Changing the y-axis scale for intersection_size from ComplexUpset package

154 views Asked by At

I have created 4 different upset plots using the ComplexUpset package in R. The 4 plots have different intersection sizes since the length of the data frames range from 300 to 12000. Since, I want to compare these 4 plots, I was hoping to have a same y-axis scale for ease of clarity and discussion. I want to normalize the intersection_size data from 0 to 1.

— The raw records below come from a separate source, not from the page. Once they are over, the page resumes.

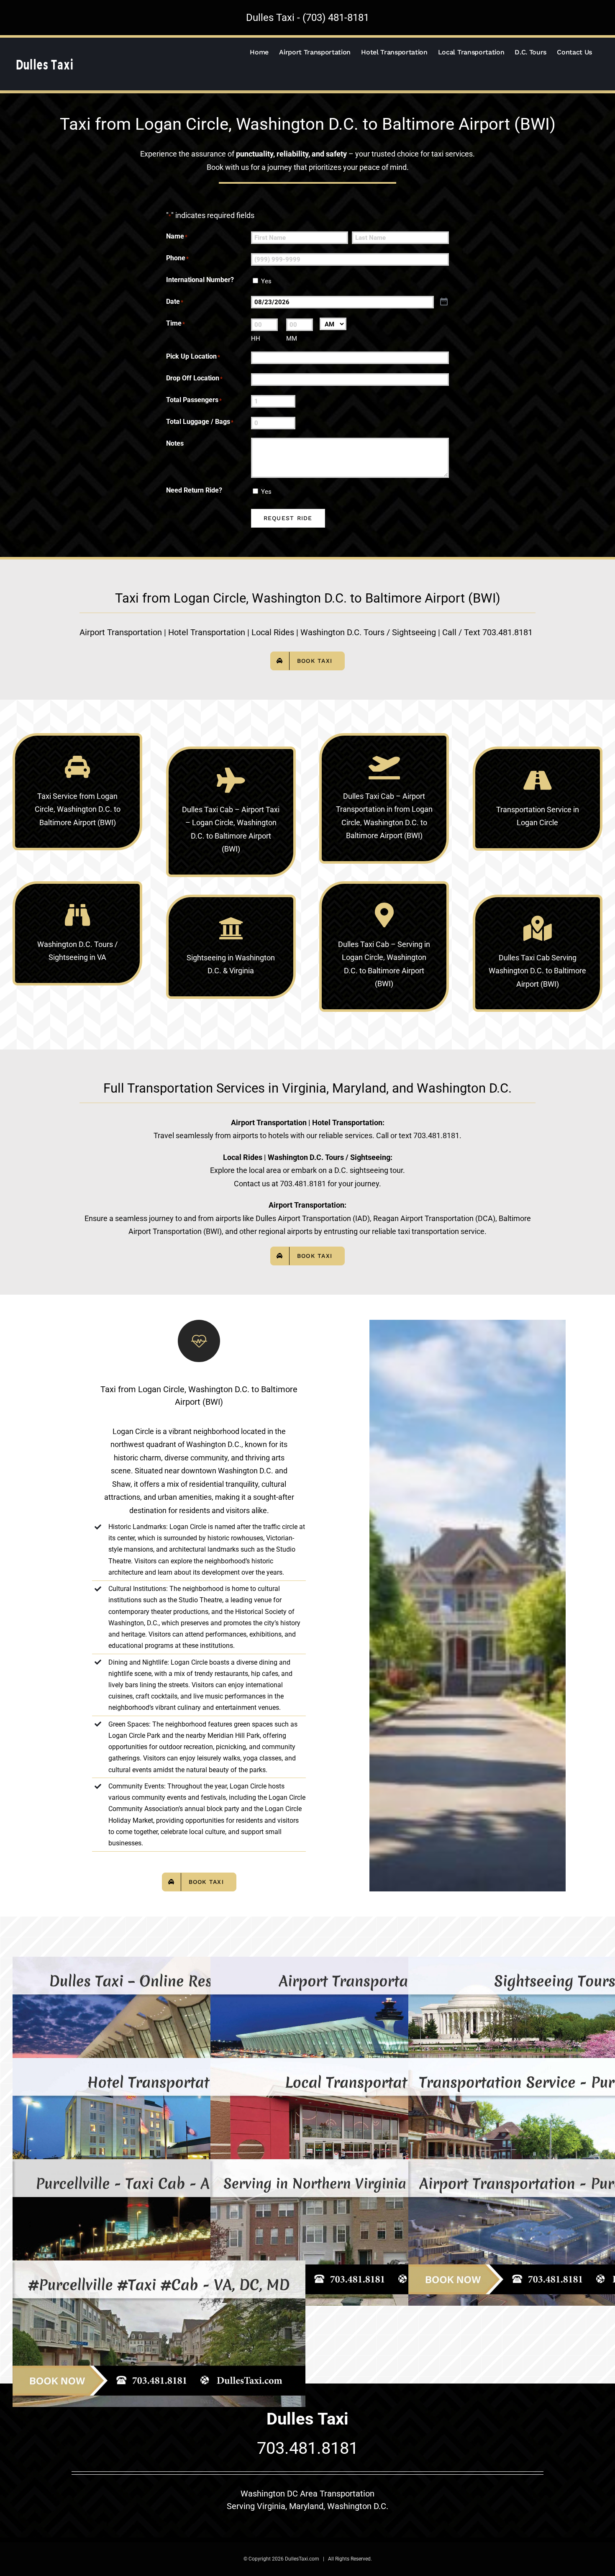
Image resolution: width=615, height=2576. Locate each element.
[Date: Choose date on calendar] (444, 302)
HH (255, 338)
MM (291, 338)
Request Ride (288, 518)
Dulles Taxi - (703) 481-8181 (307, 17)
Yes (266, 281)
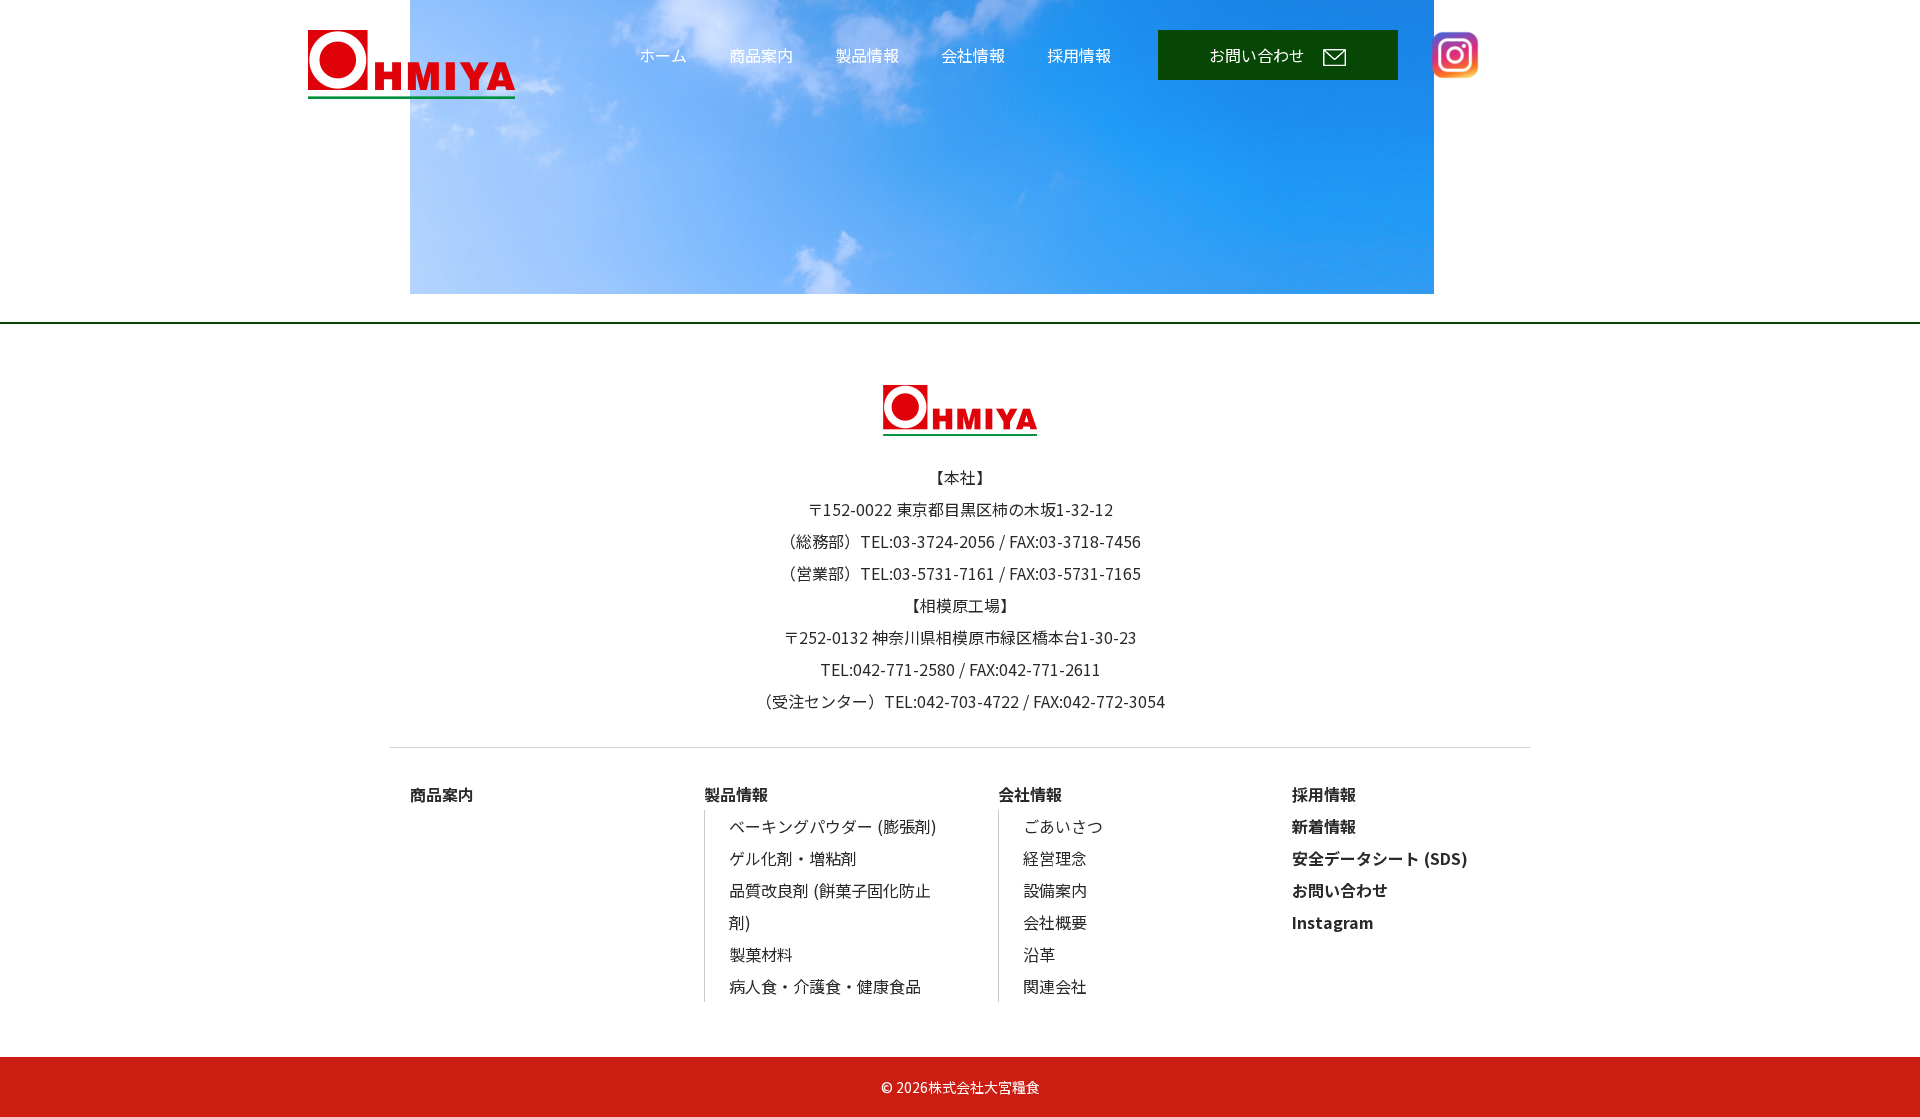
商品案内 (761, 55)
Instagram (1455, 55)
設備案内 (1055, 890)
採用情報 (1079, 55)
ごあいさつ (1063, 826)
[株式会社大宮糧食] (458, 64)
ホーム (663, 55)
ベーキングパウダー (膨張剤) (833, 826)
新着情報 (1324, 826)
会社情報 (973, 55)
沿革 (1039, 954)
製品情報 (867, 55)
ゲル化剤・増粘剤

After reading the Upset and ComplexUpset documentations, I see that the intersections are internally calculated and cannot really be extracted. I see that you still manipulate the intersections like:

'Intersection size'=intersection_size(text_mapping=aes(label=paste0(round(
            !!get_size_mode('exclusive_intersection')/!!get_size_mode('inclusive_union') * 100
        ), '%')))

but I couldn't do a normalization like

'Intersection size'=intersection_size(text_mapping=aes(label=paste0(round(
            !!get_size_mode('exclusive_intersection')/max(!!get_size_mode('inclusive_union')))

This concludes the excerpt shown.